■ Tasks for this exercise:
• a. Reproduce the passage on economic policy from "2 comments… add" to "emulate these giants.", word for word.
• b. In the passage on economic policy, what are the forces confronting the American economy said to be the consequences of?
— start Excerpted passage —
I very much likes his approach—he’s reasoning from the specific to the general rather than the other way around.

He then goes on to address each of the prior contributors to the discussion in turn, demanding specifics from each. See also the responses from the other contributors. Here’s the conclusion of his comment (I presume he’s addressing Ed Crane):

Last, to Ed: For all the wisdom your words try to convey, you don’t have a clue, do you? It’s like hurricanes. You can study and understand, but there isn’t much you can do about it, except offer some disaster relief after the storm has hit.

The comparison with hurricanes is particularly apt. Hurricanes are enormous forces of nature. You can try to be prepared for them. Mostly you just stay out of the way and clean up afterwards.

The forces that are confronting the American economy are, in general, not forces of nature. They are the consequences of policies that have been adopted over many years by administrations of both political parties. We shouldn’t pretend that they’re forces of nature and they don’t have to be withstood like forces of nature. They can be confronted with other policies.

2 comments… add one
  • The forces in play here are quite international and largely consist of decisions outside our borders. We cannot really control that the CCP has decided to stop beating its workers down so much and now they are regaining their rightful place in the world economy, nor is it our decision that India’s politicians have gained a measure of economic sanity compared to their first post-colonial generation of pols. That’s well over 2 billion people set on the loose in the global economy and growing as the demonstration effect makes other countries want to emulate these giants.
— end Excerpted passage —
— start Information provided —
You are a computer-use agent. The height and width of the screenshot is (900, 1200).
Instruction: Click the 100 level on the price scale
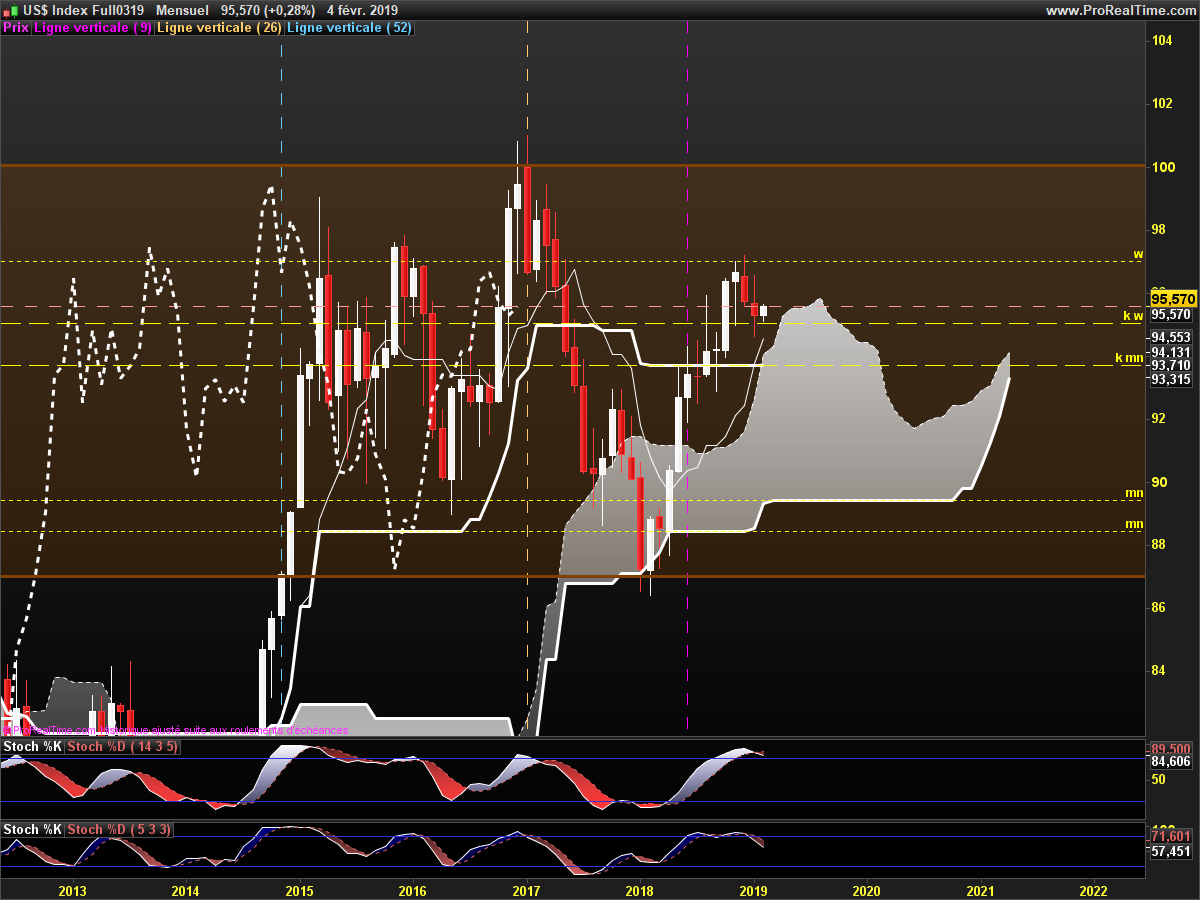[1162, 166]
— end Information provided —
■ Written answers:
• a.
2 comments… add one
  • The forces in play here are quite international and largely consist of decisions outside our borders. We cannot really control that the CCP has decided to stop beating its workers down so much and now they are regaining their rightful place in the world economy, nor is it our decision that India’s politicians have gained a measure of economic sanity compared to their first post-colonial generation of pols. That’s well over 2 billion people set on the loose in the global economy and growing as the demonstration effect makes other countries want to emulate these giants.

• b. Policies adopted over many years by administrations of both political parties.